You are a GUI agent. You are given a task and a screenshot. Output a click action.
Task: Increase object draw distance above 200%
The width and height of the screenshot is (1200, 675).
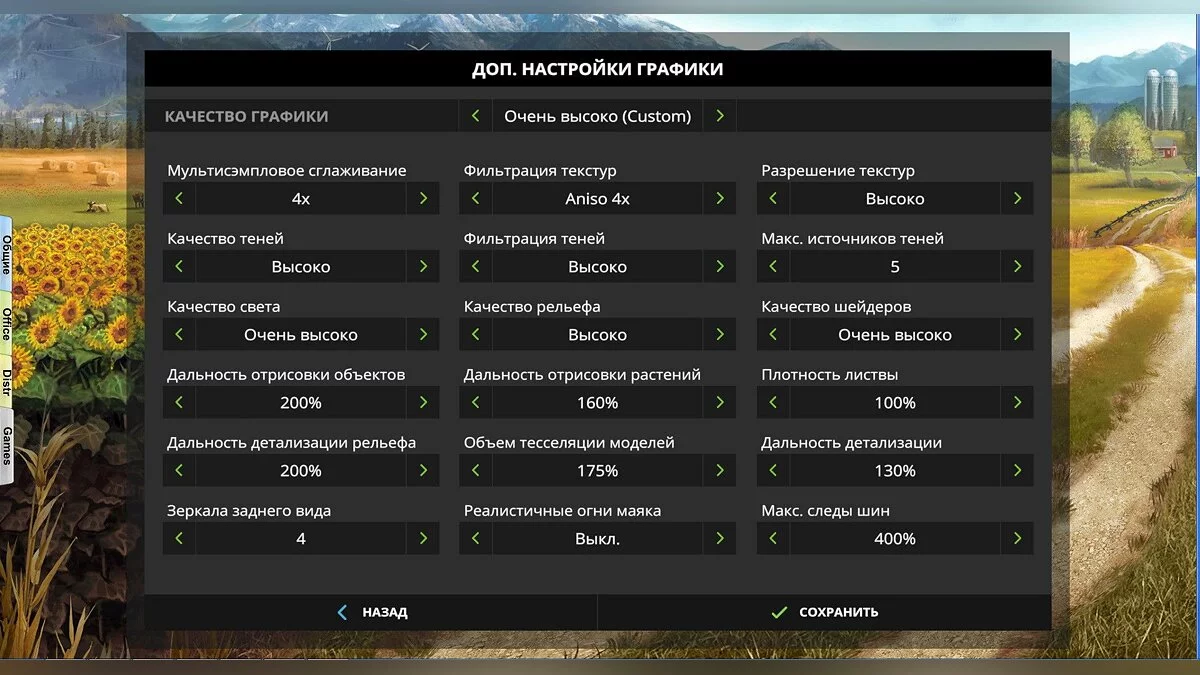424,402
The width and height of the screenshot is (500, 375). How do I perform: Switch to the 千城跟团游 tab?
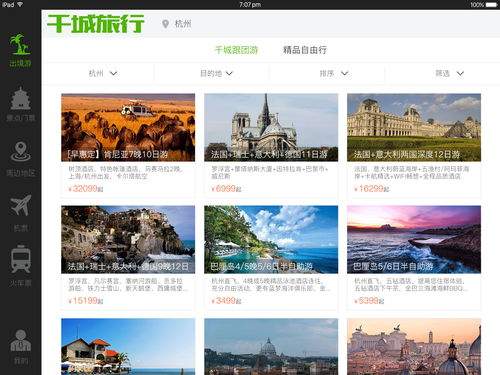point(236,50)
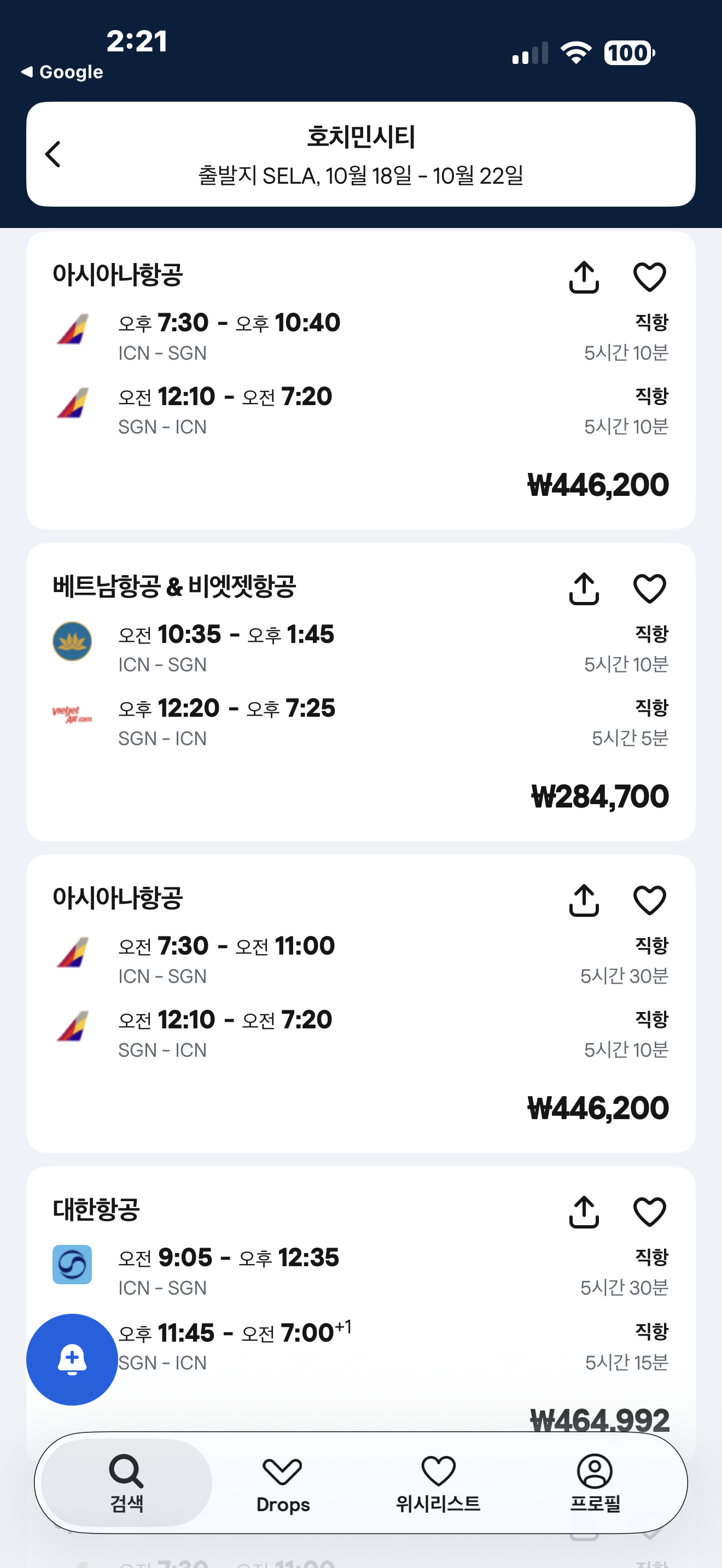Switch to the Drops tab

pos(282,1483)
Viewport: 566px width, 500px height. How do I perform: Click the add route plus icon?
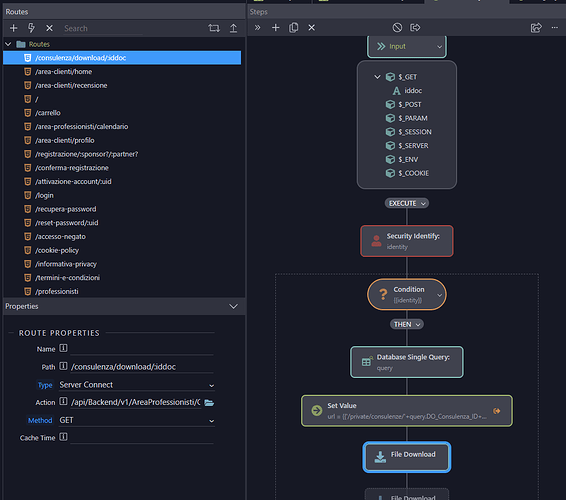(14, 28)
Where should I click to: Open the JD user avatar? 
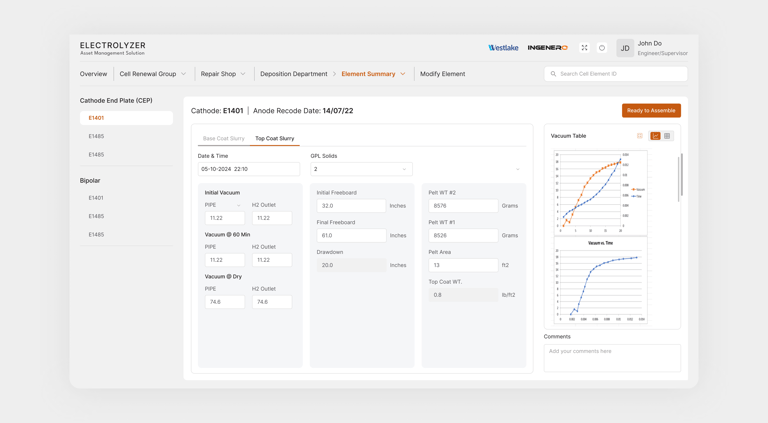point(625,48)
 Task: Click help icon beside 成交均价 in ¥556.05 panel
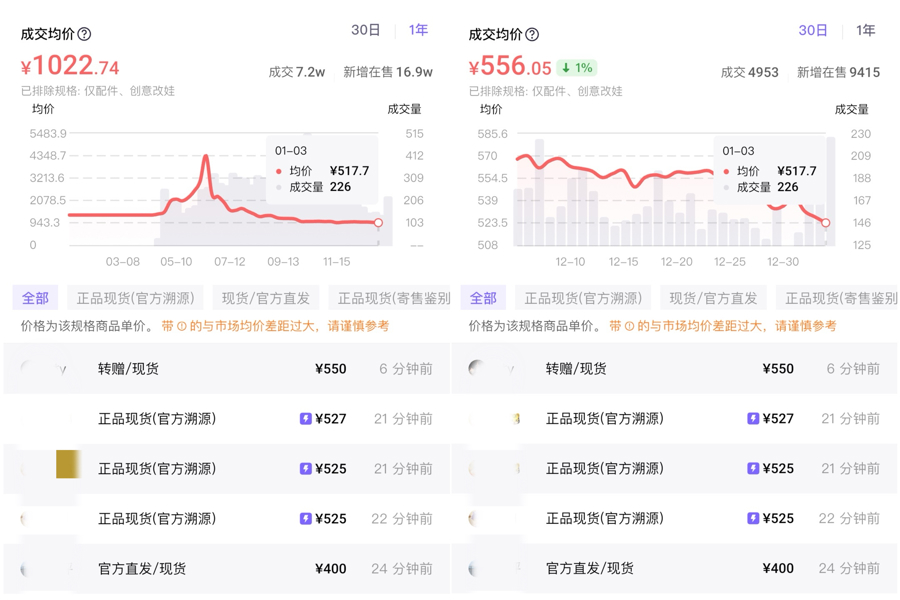[x=532, y=34]
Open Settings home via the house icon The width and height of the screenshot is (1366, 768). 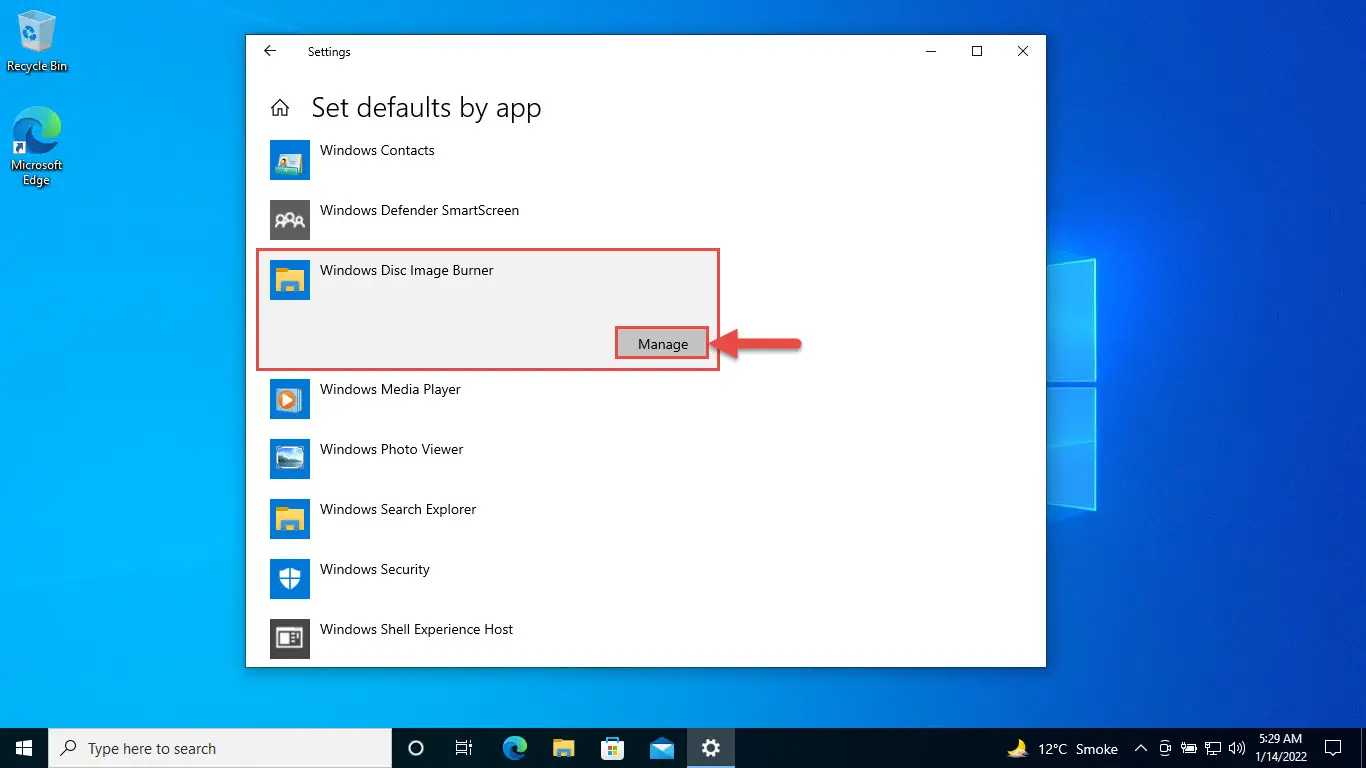(281, 108)
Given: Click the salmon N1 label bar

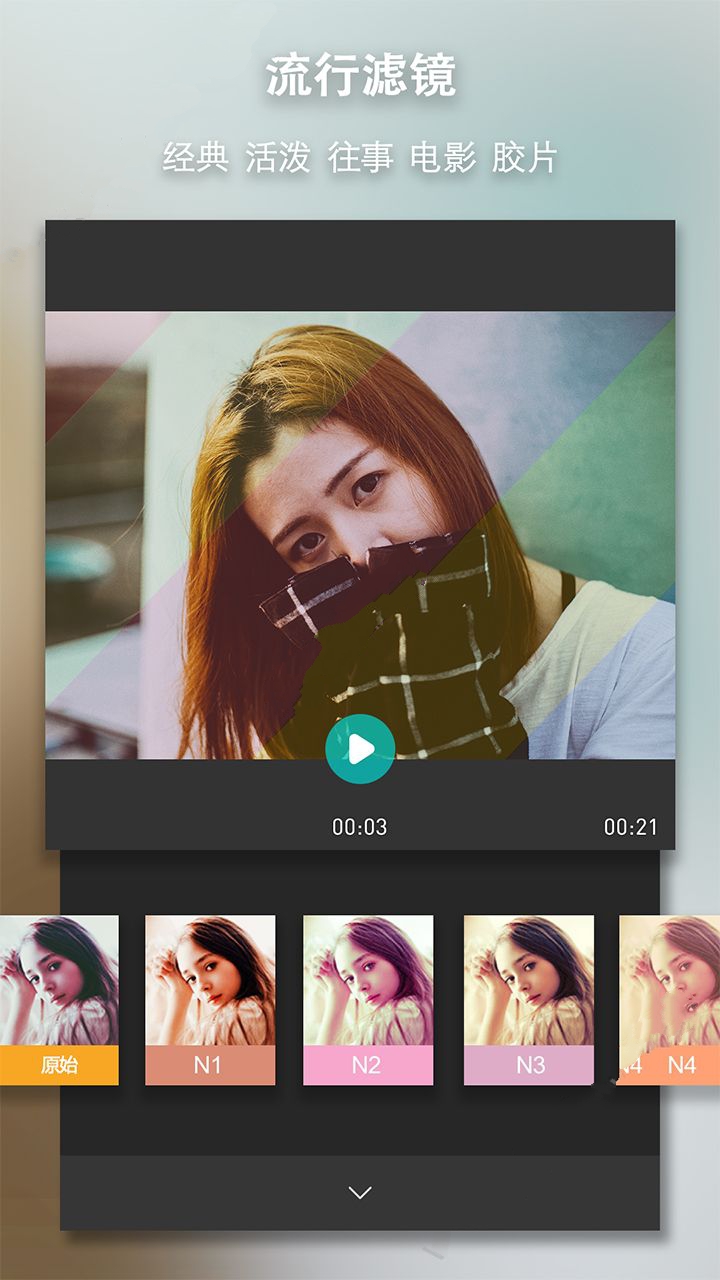Looking at the screenshot, I should [210, 1065].
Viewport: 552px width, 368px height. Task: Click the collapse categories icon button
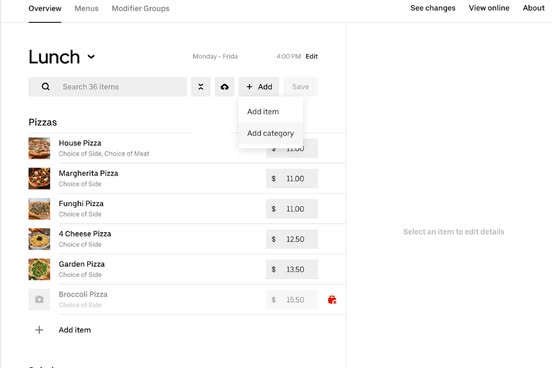tap(201, 87)
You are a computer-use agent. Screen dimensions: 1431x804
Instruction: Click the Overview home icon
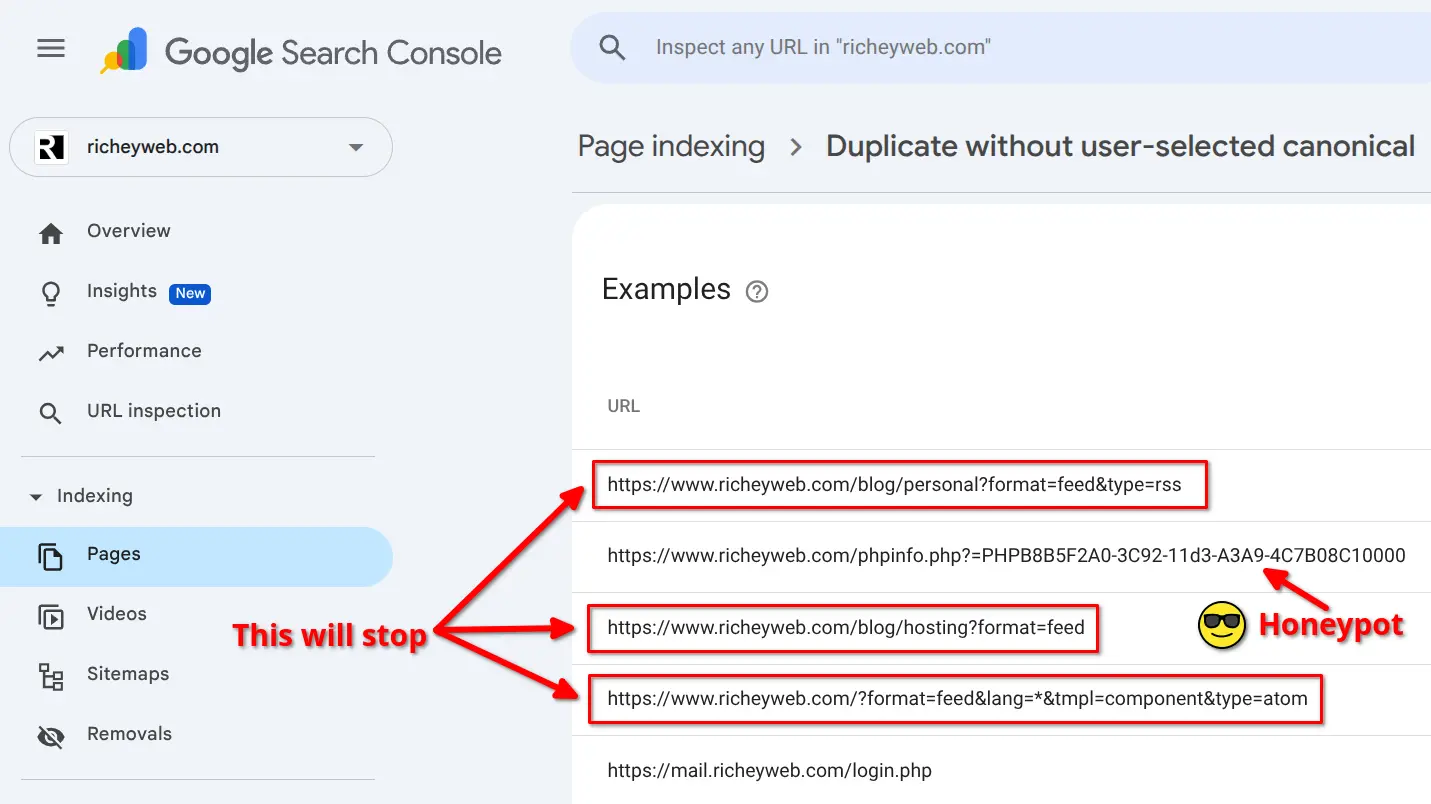click(x=50, y=233)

_Task to complete_:
Look for the word "agent" in every line of the listing and copy the lines that have it.

_Task response_:
You are a GUI agent. You are given a task and a screenshot. Output a click action.
You are a computer-use agent. Screen dimensions: 1431x804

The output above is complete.